» **Extrait retenu**:
Combattre les stéréotypes pour plus d’intelligence collective
Après une première année à asseoir sa notoriété, l’association signe avec son premier partenaire, la banque coopérative de la Fonction publique Casden, fin 2017. “Nous avions enfin des fonds, ce qui nous a permis de mettre en place des actions plus dimensionnantes au fur et à mesure” souligne Thibaut Reffay.
Dès l’année suivant, l’équipe commence à organiser ses premiers événements, plus particulièrement des conférences sur l’innovation publique, la sécurité civile ou encore l’inclusion. “Ces moments permettent de sensibiliser les différents acteurs” poursuit le sapeur-pompier, heureux d’avoir réussi à “réunir autour de la table différentes organisations publiques (La Gendarmerie Nationale, l’agence du numérique de la sécurité civile, l’agence innovation défense,) ou privés (WAZE, Thales, …) ou encore des acteurs de la transformation publique (DITP, 27eme Région, Liberté Living Lab..) lors de la semaine de l’innovation publique, en 2018 et 2019, et lors du lancement de la dynamique Tech et Secours à Station F, en mai dernier.
Des événements dans deux lieux très différents qui symbolisent l’intérêt que peuvent présenter les deux secteurs, l’un pour l’autre, à la fois humainement, technologiquement et financièrement.
2020, une démarche plus “intrapreneuriale”

» **Données enregistrées**:
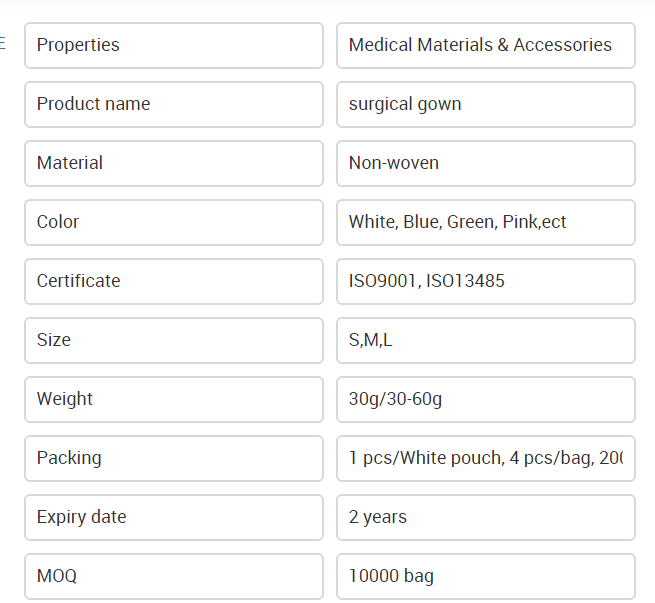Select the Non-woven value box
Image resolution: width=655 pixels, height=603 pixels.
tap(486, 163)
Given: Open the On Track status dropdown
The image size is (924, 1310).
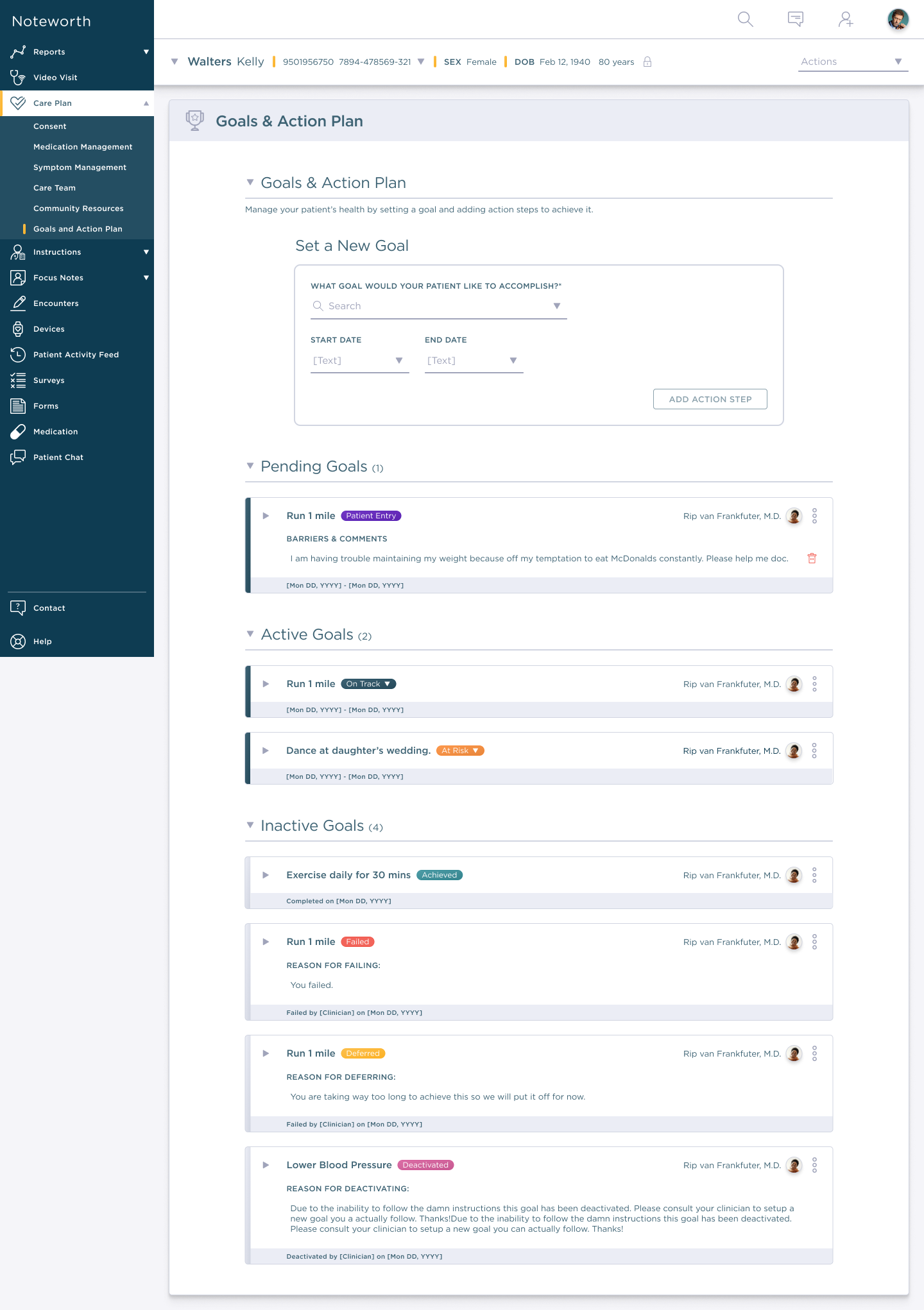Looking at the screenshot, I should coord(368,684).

* * *

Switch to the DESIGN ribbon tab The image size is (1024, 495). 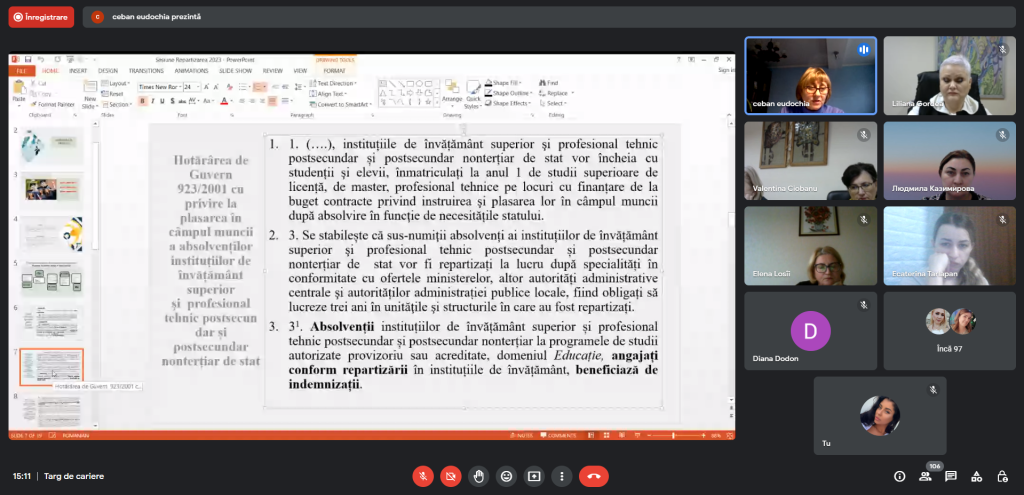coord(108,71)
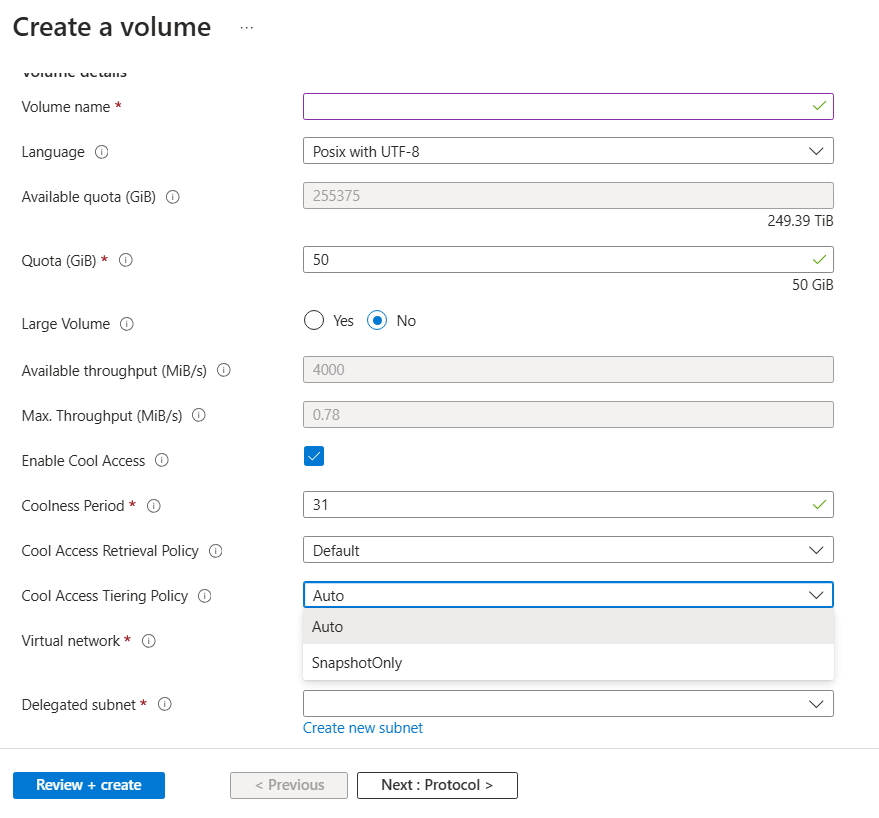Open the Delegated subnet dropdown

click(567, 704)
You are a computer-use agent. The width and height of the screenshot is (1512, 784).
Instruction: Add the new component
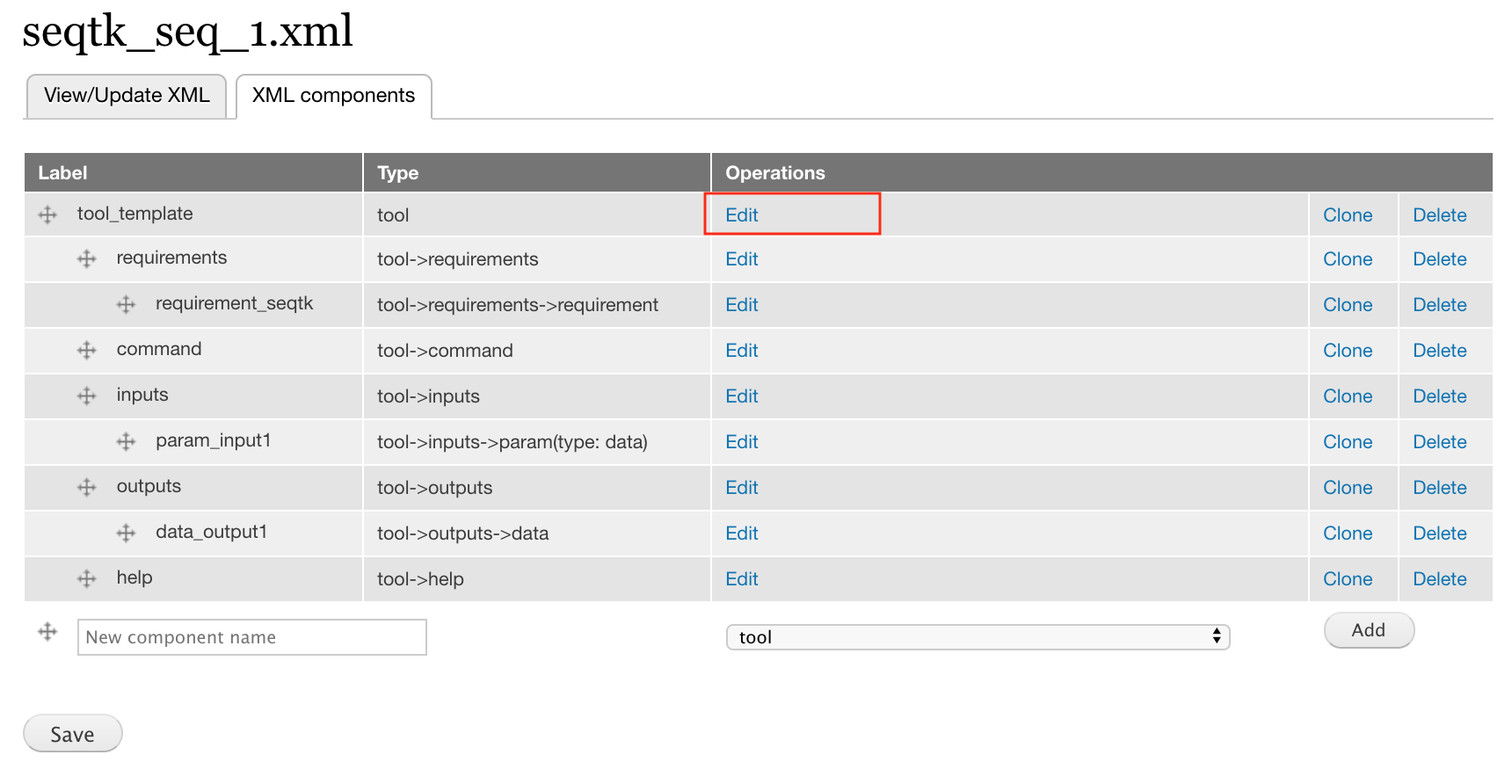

» **Consigne**: Rédigez la suite de l'extrait sur l'association et l'innovation publique, en commençant juste après son dernier intertitre. Le listing n'a aucun lien avec l'extrait.

» **Résultat obtenu**:
Pour 2020, Atraksis a décidé d’aller encore plus loin en lançant deux grands projets : la création d’un Secours Labs et d’une plateforme de remontée d’informations. Ce dernier servira d’agrégateur d’idées et d’espace de dialogue entre tous les membres des services de secours, quelque soit leur place dans la hiérarchie. “ Actuellement, chacun développe son idée dans son coin, il peut y avoir des doublons et donc une dépense inutile d’énergie et de moyens” déplore Thibaut Reffay. Grâce à ce service, des agents pourront co-développer certains projets et s’entraider.
C’est là qu’interviendra le Secours Lab, pensé comme un fablab autant qu’un incubateur. “Nous l’avons imaginé pour faciliter les connexions et la créativité des équipes” poursuit l’officier de sapeur-pompier. Les équipes tech et les secouristes s’y retrouveront pour élaborer des solutions communes et réaliser des prototypes. L’idée est vraiment de pouvoir décloisonner les univers et donner la possibilité et l’envie à chacun de s’exprimer. Comme toujours, les acteurs de terrain sont les plus à même d’identifier les difficultés de leurs métiers et trouver des solutions ou des alternatives pour y palier.
Le projet étant récent, aucun statut d’intrapreneur ou d’extrapreneur n’est encore envisagé. “Des discussions doivent avoir lieu sur le sujet pour savoir quelle place donner à cet engagement, il reste encore beaucoup de choses à faire mais la hiérarchie reste informée de tout ce qu’on fait” admet Thibaut Reffay. L’écosystème startup français, lui non plus, ne s’est pas fait en un jour.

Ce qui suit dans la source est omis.